Happy Friday!!
Here in South Jersey, were are eagerly awaiting snowageddon!! Blizzard + coastal flooding + four kids under the age of 7 stuck inside all weekend = CRAZINESS!!
Anyway, before we lose power to the snowpocalypse, I wanted to post the latest in my engagement series and it’s one of my absolute FAVORITES!! Now, I will make no claims to have “invented” Read-Around Groups. Just a quick Google search will lead you to countless awesome teachers who rock this strategy on the daily.
Read-Around Groups are for sure, the BEST way that I’ve ever found, to actually get students investing in revising and editing their papers. THE BEST!! You have students complete them after they’ve finished writing their first drafts of an essay. Don’t let students write their names on the paper… Have them use a number instead (like their birth date… Nothing too personal, but a way to identify them without the whole class knowing whose paper is whose).
Try them a few times and you will be hooked, I promise! It’s great for the kids to glimpse almost everyone’s first draft of their paper, and it really helps them get some great ideas for revising and editing their own papers.
Have you ever used Read-Around Groups? How do you do it in your classroom? I’d love to hear about it!!
Happy Teaching!!
- Strategy #1 – The Graffiti Wall
- Strategy #2 – The Scavenger Hunt
- Strategy #4 – Four Corners
- Strategy #5 – Collaboration Station
Here's a question: must each student be finished with their drafts in order to participate? I tried to do Read-Around Groups during our Expository Writing, and there were quite a few students that didn't have their draft done. What do you do in that case?
They have to have them done! If students aren't finished the day before, they need to finish for homework. If it's not ready the next day, then it's an incomplete and they do not get to participate. I'm pretty tough about this 🙂
How do you prep for this? Do the students have to give you their draft without a name on it, or do they make two copies (one for them, one for the activity), or something else entirely genius?
It says to pass papers around in #1 of the instructions… what papers? What have they already completed before starting this assignment?
Hi! Sorry this wasn't clear! I fixed it 🙂 Thanks for reading!!
My bad! It wasn't clear in the original post… I fixed it! Hope that helps!!
I just tried this with my 8th graders the other week. They needed extra practice with editing and revising so I tried the rotating of essays so each student was seeing a different essay and it upped the engagement! I told them before we started that they were essays from each of my classes, so then throughout the activity I had many students saying in disbelief "A 7th/8th grader wrote this?? But they're missing *insert specific part here*!". Their surprise about the lack of quality essays I have received really made them think about their own work and what they need to double check for every time we do a writing assignment. I'd say the activity was a success!

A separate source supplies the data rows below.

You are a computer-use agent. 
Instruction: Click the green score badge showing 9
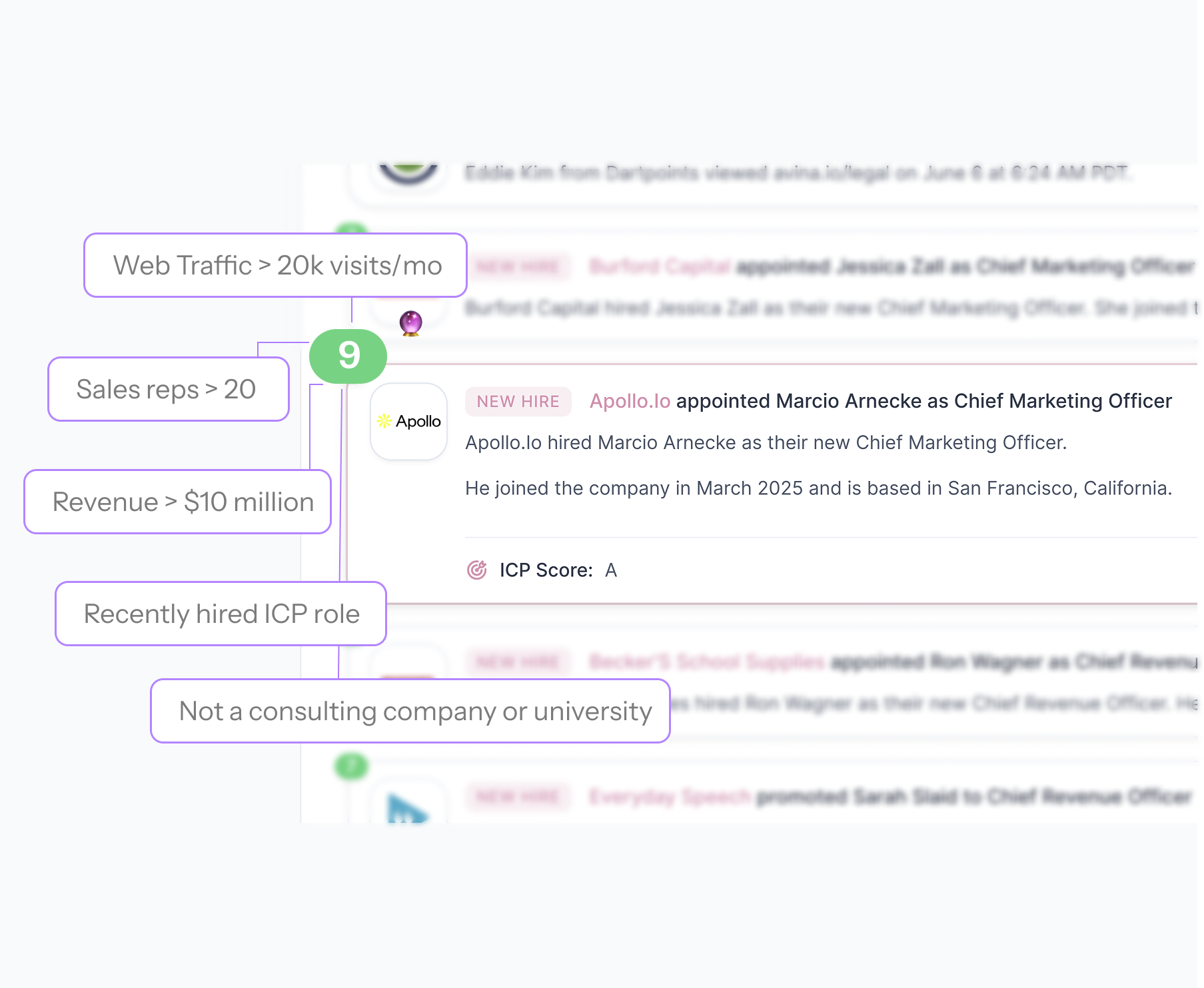coord(348,356)
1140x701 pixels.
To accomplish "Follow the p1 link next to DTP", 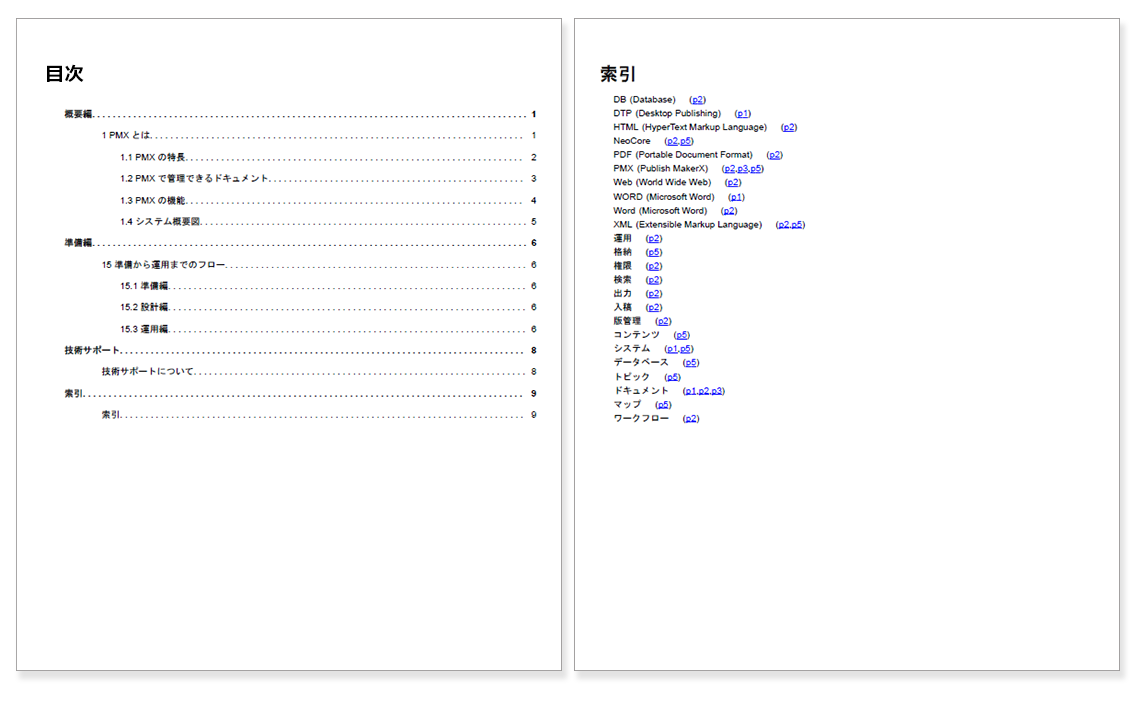I will (x=742, y=113).
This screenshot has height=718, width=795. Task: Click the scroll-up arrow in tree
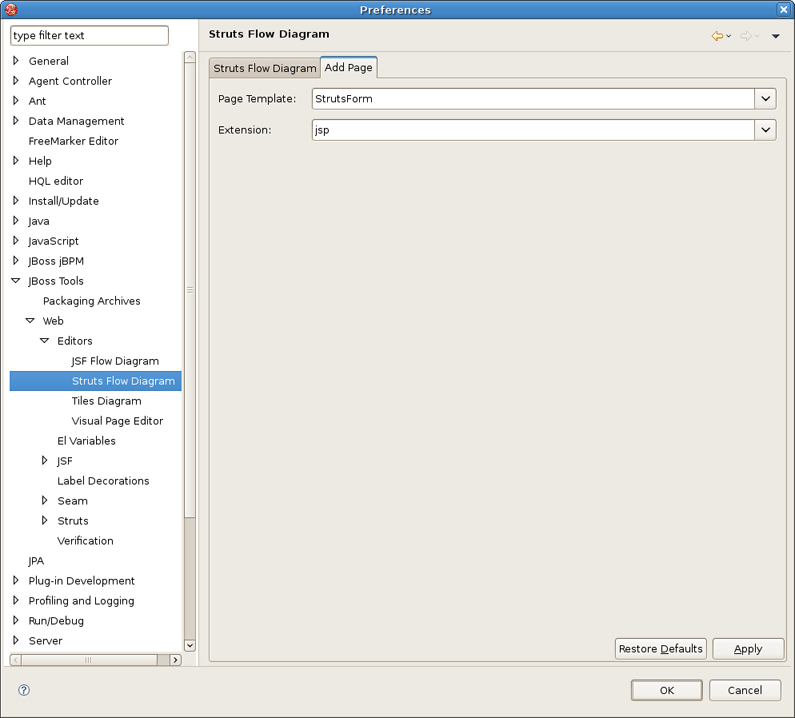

Awesome! Great to hear from you, Chelsea! Thanks for sharing 🙂
Hi, I'll be teaching 5th grade ELA for the first time next fall and have found your blogs very helpful. I have some questions about your read-around groups. After the "best" writing has been selected and you read it aloud, is the author ever identified? Do you do more than one set of read-arounds per piece or just one? How many days do you allow for revising? Thanks so much for sharing your strategies.
*Yes, the "best" pieces are always shared with the class and we do identify the author 🙂 It's a great moment for those kids.
*We just do one read-around for each piece.
*So, students can be revising the entire time they draft. That is one of the main reasons why I like to write in front of the kids… I want them to see that I begin revising the moment that I start writing! After the read-around groups, kids usually get 1-2 days to write their final draft, so that could be considered official "revising" and "editing" time.
Hope that helps!!
~Jenna
Just curious…what does your Read Around paper say that is framed on the desk?
How would this work for a mild/moderate Special Day Class? Is it feasible?